South cemetary of Strasbourg
© Alexandra Koeniguer

2007: An initiative adopted in a hurry because of water pollution

Everything began with an alert from the Rhin-Meuse water authority concerning the presence of pesticide chemicals that resisted the water treatment process. Almost at the same time, the Mayor of Strasbourg and French senator Fabienne Keller, got wind of legislation in the pipeline that would permanently change the way public spaces were maintained. In 2007, therefore, the city council decided to sign an agreement with the water authority whereby from 2008 onwards, the use of pesticides would be banned in the Eurometropole conurbation and the city of Strasbourg itself. This allowed no time for the city services, including sports grounds and cemeteries, to make any preparations.

“Our immediate step was to dispense with phytosanitary products in the small cemeteries. Even though we have a greater gardening tradition than the rest of France, it was still hard for our service as there were few or even no tools suitable for our jobs. We had to use home gardening tools for professional work,” recalls Mr. Kintz.




Main alley of the South cemetery in 2009 and gas-fired thermal weed killing
© Photos d'archives, Ville de Strasbourg

In this fateful year of 2008, the cemeteries department found itself up against abnormal weather conditions that greatly hindered implementation of the new strategy. Ms. Bauer explains: “There were heavy storms in June, and as our graves follow the German tradition—directly in the ground with no vault—soil subsidence occurred. Our forty-seven gardeners were switched from landscape maintenance to soil stabilization. However, left unattended, self-propagating plants up to three feet high appeared in certain places. We should point out that Alsatian graves are like mini-gardens—a stone surround with soil in the middle for planting. Furthermore, in Alsace, the cemetery is considered an extension of the home, so graves must be kept immaculate. The plotholders saw these unwanted plants as a desecration of their grave!”

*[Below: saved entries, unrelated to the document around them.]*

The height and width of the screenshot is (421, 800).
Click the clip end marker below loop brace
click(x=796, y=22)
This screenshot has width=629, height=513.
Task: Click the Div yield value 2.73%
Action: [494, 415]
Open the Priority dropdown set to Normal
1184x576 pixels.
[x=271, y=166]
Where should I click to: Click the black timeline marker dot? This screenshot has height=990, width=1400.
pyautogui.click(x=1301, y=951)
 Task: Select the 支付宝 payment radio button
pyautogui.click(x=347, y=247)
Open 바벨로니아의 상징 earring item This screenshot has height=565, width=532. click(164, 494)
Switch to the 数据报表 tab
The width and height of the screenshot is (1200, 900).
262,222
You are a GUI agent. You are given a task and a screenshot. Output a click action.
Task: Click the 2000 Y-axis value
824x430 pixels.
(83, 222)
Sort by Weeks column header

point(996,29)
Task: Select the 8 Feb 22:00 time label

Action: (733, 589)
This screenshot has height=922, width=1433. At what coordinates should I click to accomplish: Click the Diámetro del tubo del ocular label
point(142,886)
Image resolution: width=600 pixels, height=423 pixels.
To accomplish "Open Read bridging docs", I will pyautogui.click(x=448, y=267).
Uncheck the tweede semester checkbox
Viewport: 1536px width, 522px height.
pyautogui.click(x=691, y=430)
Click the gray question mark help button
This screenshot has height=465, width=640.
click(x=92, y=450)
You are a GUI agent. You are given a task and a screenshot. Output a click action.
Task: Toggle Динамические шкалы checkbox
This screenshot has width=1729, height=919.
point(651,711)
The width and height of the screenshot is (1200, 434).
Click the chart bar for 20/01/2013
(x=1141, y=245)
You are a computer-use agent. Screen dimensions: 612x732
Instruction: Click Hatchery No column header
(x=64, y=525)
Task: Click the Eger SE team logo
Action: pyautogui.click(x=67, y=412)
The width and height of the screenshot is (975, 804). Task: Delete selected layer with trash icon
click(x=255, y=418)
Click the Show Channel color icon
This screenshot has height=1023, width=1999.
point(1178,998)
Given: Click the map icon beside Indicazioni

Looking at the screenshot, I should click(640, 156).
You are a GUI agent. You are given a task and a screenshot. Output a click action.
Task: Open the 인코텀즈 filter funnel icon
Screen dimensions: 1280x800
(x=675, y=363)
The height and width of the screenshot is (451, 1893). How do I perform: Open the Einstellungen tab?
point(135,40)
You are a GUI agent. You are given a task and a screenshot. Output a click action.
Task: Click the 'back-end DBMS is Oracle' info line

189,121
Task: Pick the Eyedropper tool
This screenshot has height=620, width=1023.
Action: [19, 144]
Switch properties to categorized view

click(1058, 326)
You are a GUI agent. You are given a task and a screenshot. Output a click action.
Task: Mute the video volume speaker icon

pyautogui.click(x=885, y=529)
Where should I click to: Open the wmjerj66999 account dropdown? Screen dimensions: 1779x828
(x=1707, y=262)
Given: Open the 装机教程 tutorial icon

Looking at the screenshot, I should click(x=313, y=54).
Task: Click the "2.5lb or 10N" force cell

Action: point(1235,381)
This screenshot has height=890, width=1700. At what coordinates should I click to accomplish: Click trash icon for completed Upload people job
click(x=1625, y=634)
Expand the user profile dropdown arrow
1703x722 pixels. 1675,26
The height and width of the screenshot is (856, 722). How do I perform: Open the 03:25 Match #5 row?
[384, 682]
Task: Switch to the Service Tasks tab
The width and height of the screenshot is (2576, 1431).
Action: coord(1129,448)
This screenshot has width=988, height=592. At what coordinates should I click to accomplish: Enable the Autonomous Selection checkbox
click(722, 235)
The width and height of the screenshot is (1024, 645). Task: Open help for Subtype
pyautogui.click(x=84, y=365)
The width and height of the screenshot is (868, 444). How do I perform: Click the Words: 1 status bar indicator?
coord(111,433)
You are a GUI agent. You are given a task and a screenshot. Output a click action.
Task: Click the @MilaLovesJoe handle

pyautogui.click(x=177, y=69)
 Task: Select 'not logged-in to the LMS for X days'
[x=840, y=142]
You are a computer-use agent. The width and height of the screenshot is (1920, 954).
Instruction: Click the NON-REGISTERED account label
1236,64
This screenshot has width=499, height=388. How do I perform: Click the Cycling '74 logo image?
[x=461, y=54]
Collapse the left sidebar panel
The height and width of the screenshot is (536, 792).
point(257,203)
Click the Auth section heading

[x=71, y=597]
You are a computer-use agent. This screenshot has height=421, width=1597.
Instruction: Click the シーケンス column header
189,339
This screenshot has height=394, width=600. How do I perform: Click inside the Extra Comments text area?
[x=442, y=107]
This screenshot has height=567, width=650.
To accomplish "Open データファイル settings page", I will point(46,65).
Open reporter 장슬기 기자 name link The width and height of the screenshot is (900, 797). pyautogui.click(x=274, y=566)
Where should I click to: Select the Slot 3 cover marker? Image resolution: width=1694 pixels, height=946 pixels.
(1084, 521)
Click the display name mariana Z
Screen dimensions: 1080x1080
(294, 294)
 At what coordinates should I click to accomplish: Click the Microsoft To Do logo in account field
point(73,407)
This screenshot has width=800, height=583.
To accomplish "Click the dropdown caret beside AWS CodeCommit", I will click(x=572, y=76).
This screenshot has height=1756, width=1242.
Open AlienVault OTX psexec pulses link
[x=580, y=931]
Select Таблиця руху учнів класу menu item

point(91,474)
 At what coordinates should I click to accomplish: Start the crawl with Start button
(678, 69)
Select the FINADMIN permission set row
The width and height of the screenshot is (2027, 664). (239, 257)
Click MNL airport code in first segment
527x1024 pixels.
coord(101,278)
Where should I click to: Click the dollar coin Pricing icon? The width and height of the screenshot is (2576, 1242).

To put things in perspective, vegetated cemeteries in Strasbourg encompass the following:

  • 50 hectares (125 acres)
  • 3000 trees, 2250 of them deciduous
  • 1200 trees needing regular pruning
  • 24 km (15 miles) of hedge
  • 11 hectares (27 acres) of lawn
  • 3250 remembrance rose beds

2008–2015: A revealing “Test & Learn” phase

After trying out the spraying of boiled coconut at 95°C (200°F), the team opted for thermal weed control, with appliances either mounted on a dolly or carried on the back. It was the only mobile tool able to pass through the 30 cm (12”) gap between graves. However, “It was an exhausting job: our gardeners’ spent all their time killing weeds and had none left to take care of other tasks like pruning the flowering shrubs. Then musculoskeletal disorders (MSD) reared their ugly head.” Grassing the alleys and aisles therefore became self-evident for tackling the financial and ecological constraints and reducing occupational burnout.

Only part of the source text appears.